= HOW TO COMPLETE THIS TASK =
Skip the pictures. Quote every line below, exactly, from the one with "Where should I" through the final line.

Stored items:
--- --- ---

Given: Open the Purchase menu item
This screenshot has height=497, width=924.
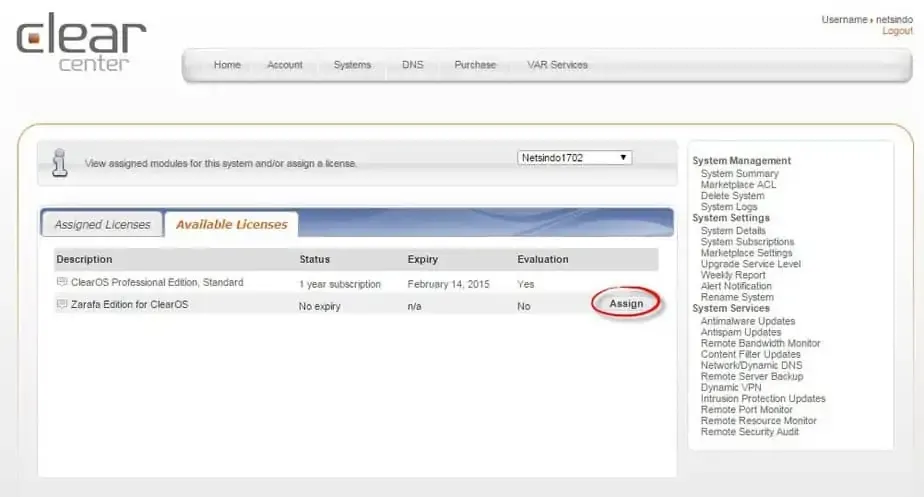Looking at the screenshot, I should (x=474, y=65).
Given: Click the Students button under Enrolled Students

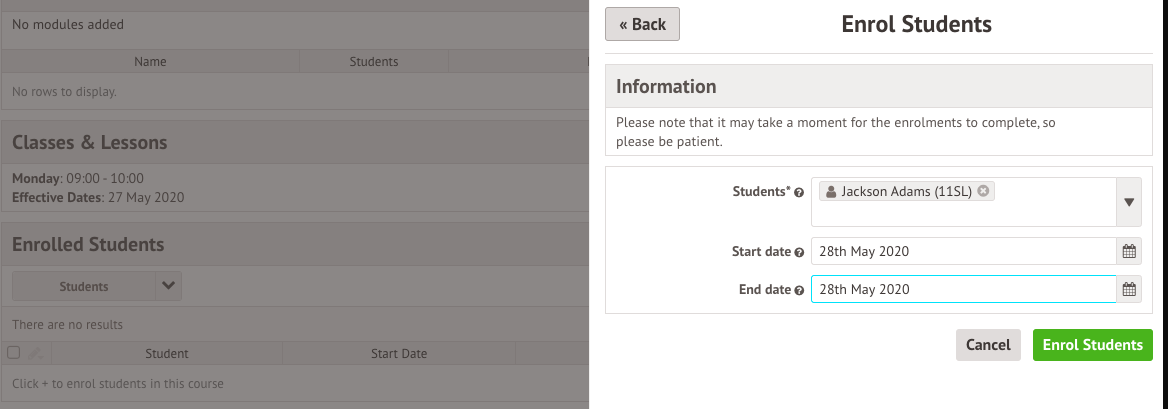Looking at the screenshot, I should click(84, 287).
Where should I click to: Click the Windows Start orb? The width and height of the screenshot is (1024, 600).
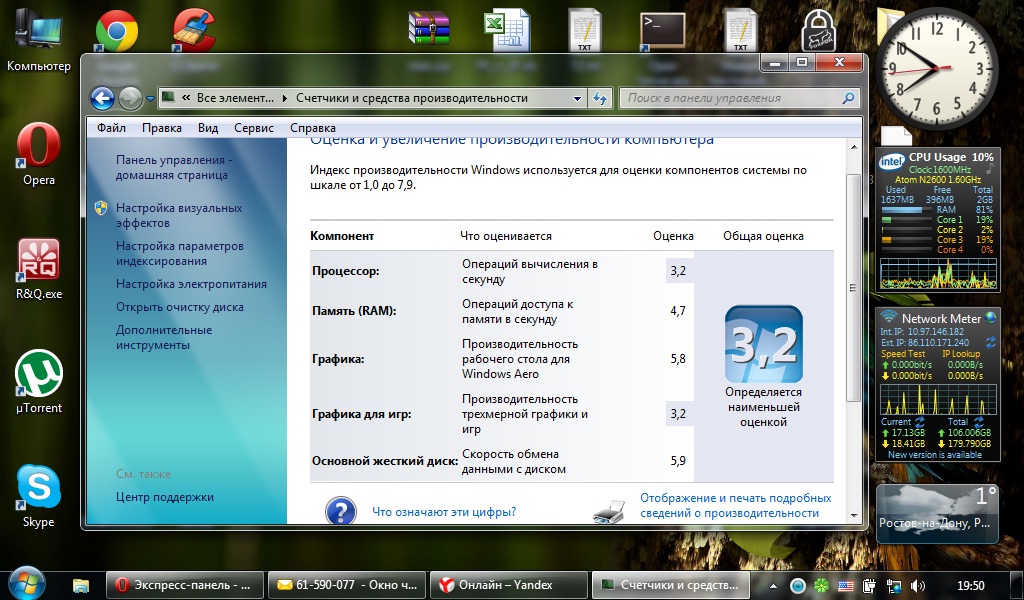tap(27, 583)

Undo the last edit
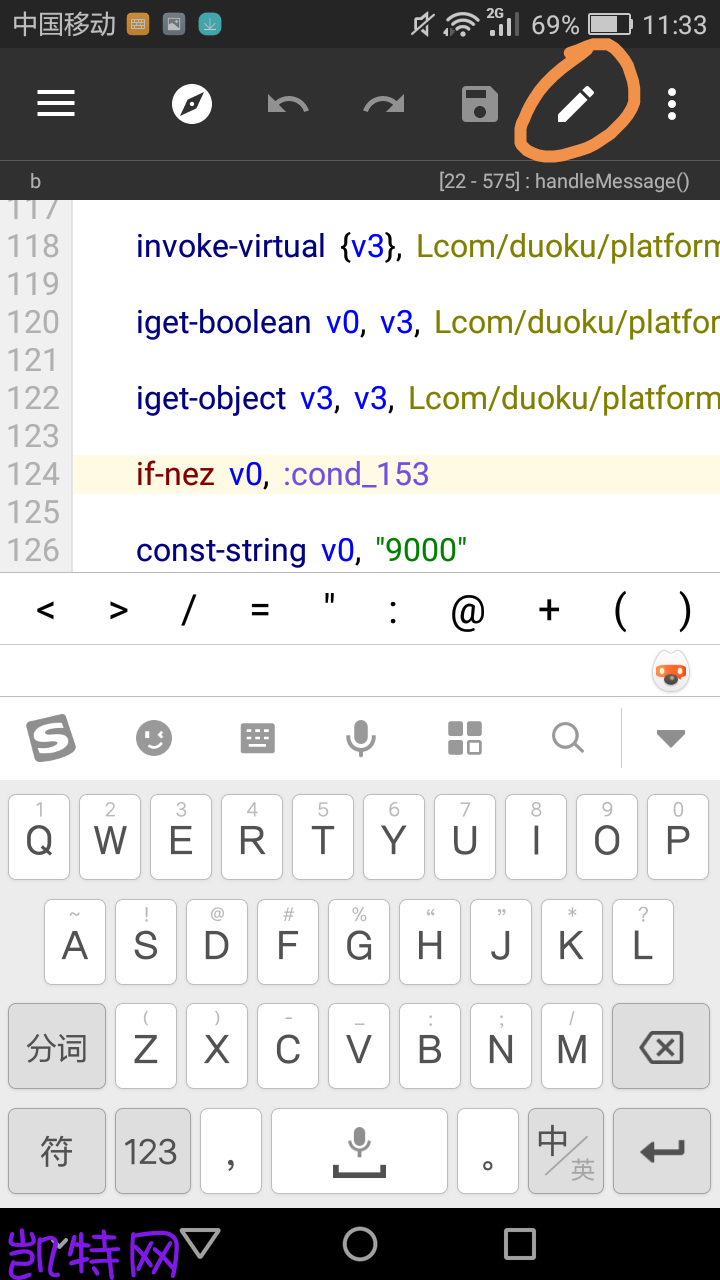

--- --- ---

= THE ANSWER =
Where should I click to: Click the Windows Start orb? The width and height of the screenshot is (1024, 600).
tap(27, 583)

Undo the last edit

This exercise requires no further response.